Thursday, February 9, 2023

The Worker Bee and the Puppy Cat

This essay was commissioned by Tomo_also_wonders via Twitch. You too can commission criticism at my Patreon.


Preamble

All modern television animation bends through the vortex of Adventure Time. Bee and PuppyCat is an especially direct descendant; showrunner Natasha Allegri worked on Adventure Time as a storyboard revisionist and character designer. Most famously, she designed the gender-swapped version of Finn and Jake, Fionna and Cake.

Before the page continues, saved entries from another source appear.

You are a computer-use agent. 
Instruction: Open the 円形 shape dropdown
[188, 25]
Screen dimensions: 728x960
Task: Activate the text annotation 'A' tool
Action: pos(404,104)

Allegri's involvement in Adventure Time allowed her to pitch her own idea for a two-part short on Cartoon Hangover, a questionably sustainable attempt to bring television-quality animated shorts to Youtube. Bee and PuppyCat was as much of a hit as that venue allowed for. To expand those shorts into a series, Allegri and co. broke the Kickstarter record for most successful animation project in the platform's history. After a season of short webisodes, PuppyCat was picked up by Netflix with the promise of much more to come.

Nothing was released for half a decade.

It's impossible to know whether the delay was caused by COVID complications, behind-the-scenes drama, or the laboriousness of any animation process, but it took until 2022 for the next season to arrive on Netflix. The first three episodes of this quasi-reboot cover the same ground as the webseries before breaking into new territory. That makes the 'first season' of Bee and PuppyCat a creative process that has spanned the last decade. This puts it in a unique position to comment on our contemporary era of work culture.